## WRITTEN TASK A
Answer these questions about the ragu recipe text:
(i) How long was the sausage meat fried?
(ii) After the wine, cream and stock went in, how much longer did the ragu need to bubble?
(iii) What advantage of fresh pasta does the text name?
## WRITTEN TASK B
Rewrite the passage of the ragu recipe text starting at "It already looks" and ending at "very own Scooby-Doo.", swapping "cream" for "milk".
## WRITTEN TASK C
According to the ragu recipe text, why did the cook leave out the fennel seeds?

## SOURCE
So I fried the rausage meat for about 10 minutes, threw in some onion, celery, rosemary, chilli and garlic (I ditched the fennel seeds that Rick uses; I like fennel, but its a strong flavour and I wanted to keep this a bit plainer to allow the sausies to dominate). At this point, I decided to taste the Italian pinot grigio bought for the recipe; it wouldn’t do to ruin a delicious meal by pouring the wrong wine into it. It passed the test over the course of the fifteen minutes that the veg and the pork were communing gently over a medium heat.
It already looks inviting
One final slug of the pinot and in went about 150mls of the stuff as well as the same amount of cream and stock. The ragu needed about 30 more minutes bubbling gently on a flame, to turn it into a piece of art you could sink your teeth into. By now I was salivating like Pavlov’s very own Scooby-Doo.
Look what the wine, cream and stock went and did!
It was time to talk to the pasta and see how he was doing. He was doing well, close to being ready to pop in a pot of boiling agua. (I didn’t tell him about the water, he was just relaxing there on the back of the chair and the chopping board and I didn’t want to harsh his buzz.) The advantage of fresh pasta, however, is that it needs way less time to cook than the packet stuff. So 25 minutes later, in went the tagliatelle mio (he just drifted off to sleep, peacefully) for about 4. You could leave it in for 5 or 6 if you don’t like plenty of al denty pasta with your meal. The result, if I say so myself, was non troppo male; pretty good.

Entries for locating text and elements:
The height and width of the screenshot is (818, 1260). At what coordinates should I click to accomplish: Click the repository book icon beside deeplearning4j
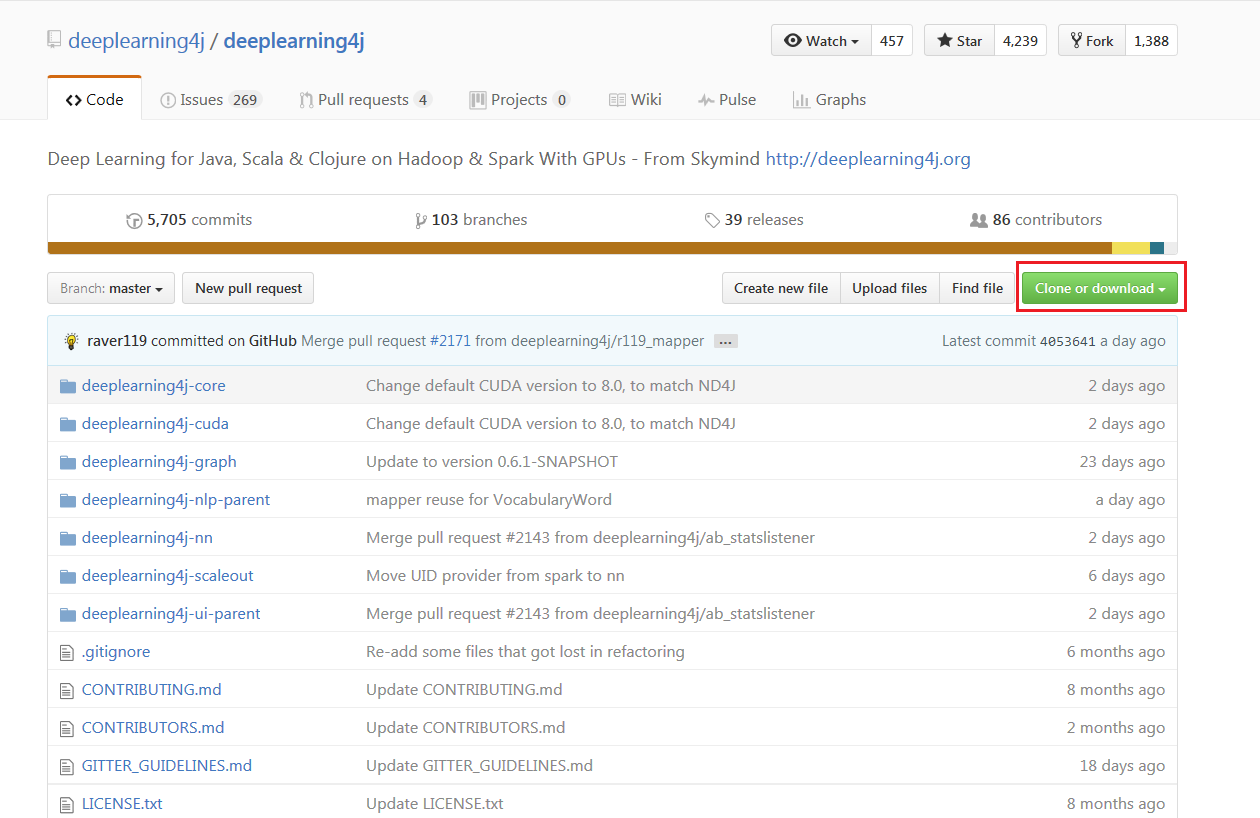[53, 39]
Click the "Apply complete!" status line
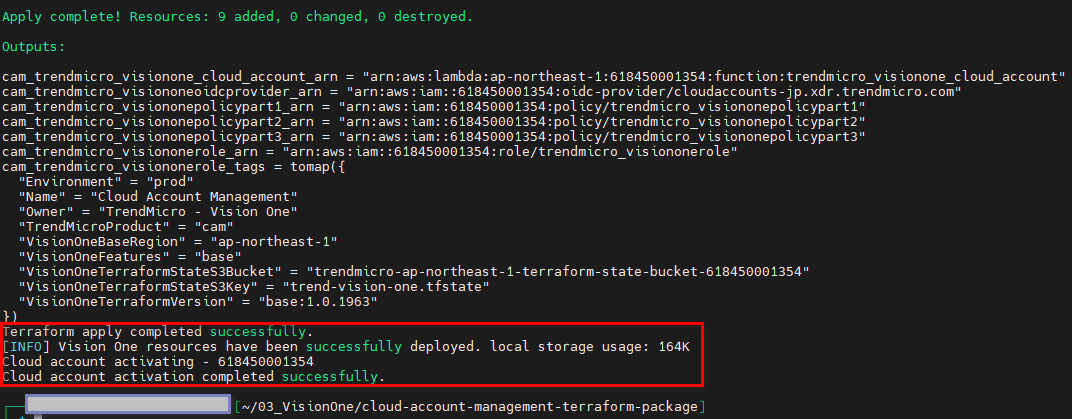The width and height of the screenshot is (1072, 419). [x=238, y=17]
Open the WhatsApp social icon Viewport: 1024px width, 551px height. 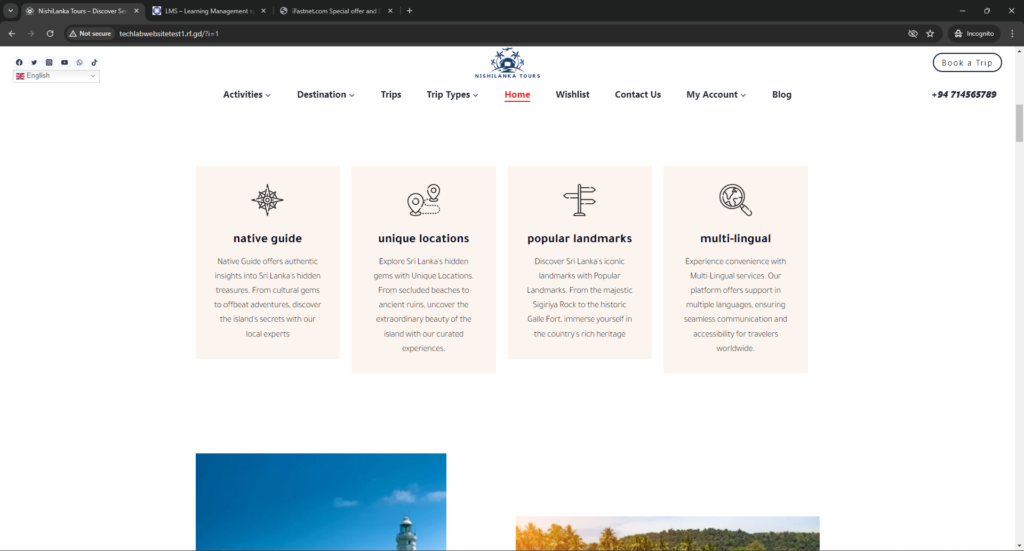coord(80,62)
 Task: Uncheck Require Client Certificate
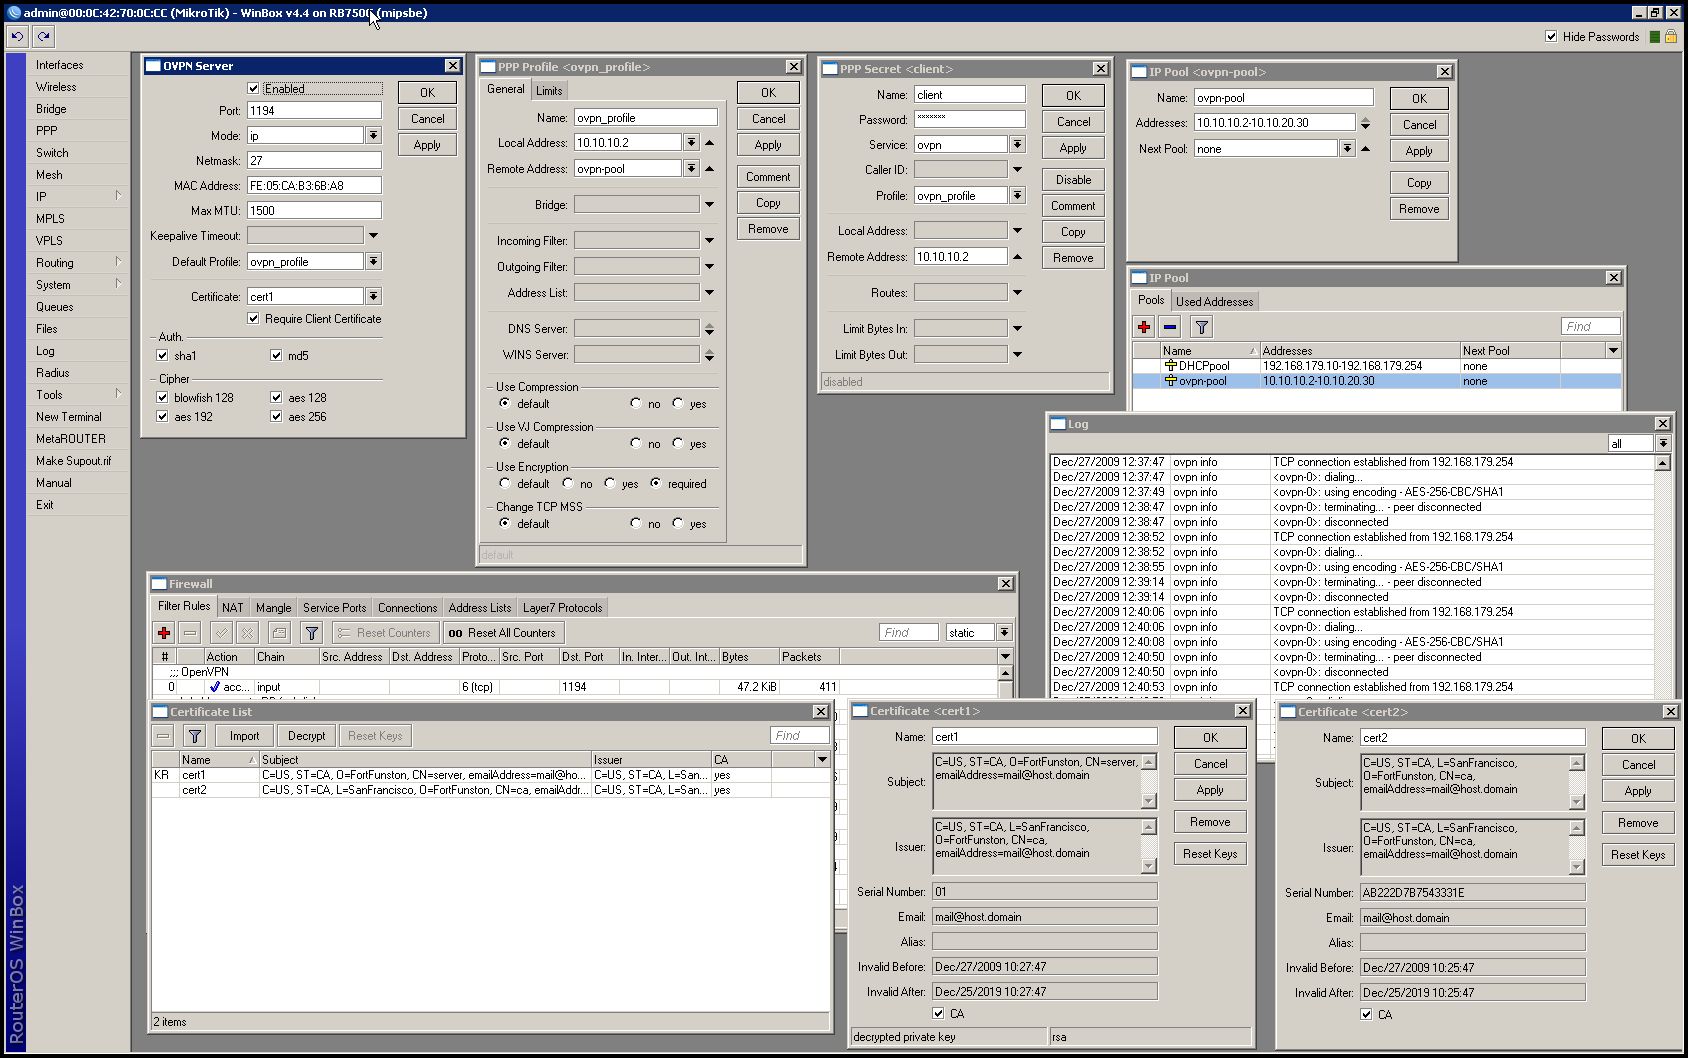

## COMPLETE ANSWER A
(i) About 10 minutes.
(ii) About 30 more minutes.
(iii) It needs far less time to cook than packet pasta.

## COMPLETE ANSWER B
It already looks inviting
One final slug of the pinot and in went about 150mls of the stuff as well as the same amount of milk and stock. The ragu needed about 30 more minutes bubbling gently on a flame, to turn it into a piece of art you could sink your teeth into. By now I was salivating like Pavlov’s very own Scooby-Doo.

## COMPLETE ANSWER C
Fennel has a strong flavor, and the cook wanted to keep the dish a bit plainer so the sausages would dominate.